Still, for the sake of argument, suppose we assume that Genesis 2 should be our guide for choosing between Side A and Side B. Side B says we should look at the story, and understand that all marriages should be heterosexual. This is clearly a man-made inference and not in the text at all, but okay, let's explore the implications of that.

Since Jesus references Genesis 2 as a standard for marriage, we must conclude that Genesis 2 does refer to marriage, and not some sort of non-marriage companionship. God saw that it was not good for man to be without a suitable marriage partner. So either:

  1. God wants homosexual persons to remain without a suitable marriage partner. The clear statement of God that it is not good for man to be alone, and the statements by Jesus that avoiding marriage is only given to a few, is simply not applicable to gay people.
  2. God wants homosexual persons to have a suitable marriage partner, of the opposite sex. Simple observations of how this works out in practice puts this under "no good tree bears bad fruit."
  3. God wants homosexual persons to have a suitable marriage partner of the same sex, just... without the sex. This would be a very odd definition of marriage to extract from a very tortured connection of ambiguous scriptures. And it would also mean one can't actually be opposed to gay marriage, in itself.

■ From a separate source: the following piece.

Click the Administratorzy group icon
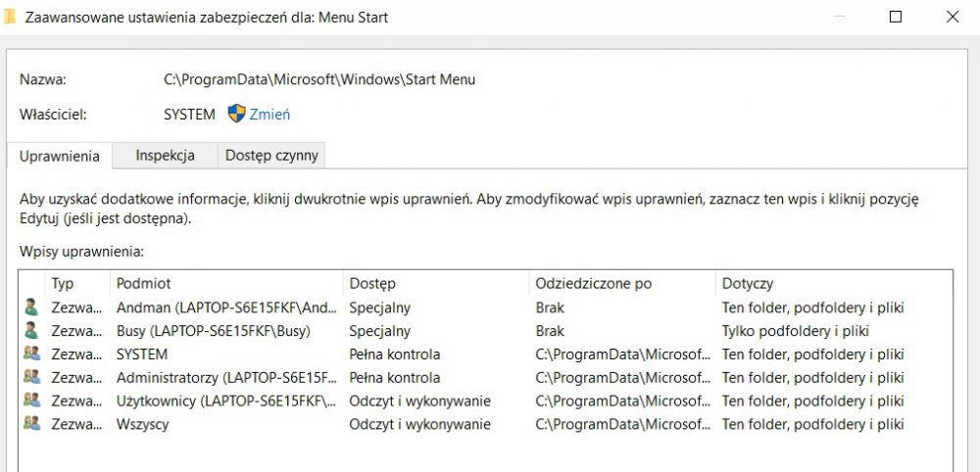This screenshot has height=472, width=980. point(32,377)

Now, consider this argument from Genesis 2:

  • Jesus referenced Genesis as a standard for marriage
  • Therefore, all marriages should be like that of Adam and Eve
  • Adam and Eve were commanded to be fruitful
  • Some people, due to the details of their brain structure, cannot be fruitful in a heterosexual relationship, but can be fruitful in a homosexual relationship
  • Therefore, two people of the same sex can have a fruitful relationship in the same sense that Adam and Eve did
One could still try to strain out smaller and smaller gnats. One could try to parse out what it is to be fruitful. (Not a bad idea in itself, perhaps.) But we are going to far down this rabbit hole that we can't even see daylight any more. If this is an argument you expect other people to find convincing, I'm afraid you'll be disappointed.

There is no clear indication in scripture that sex between two people of the same sex is generally condemned. Neither shall I condemn it.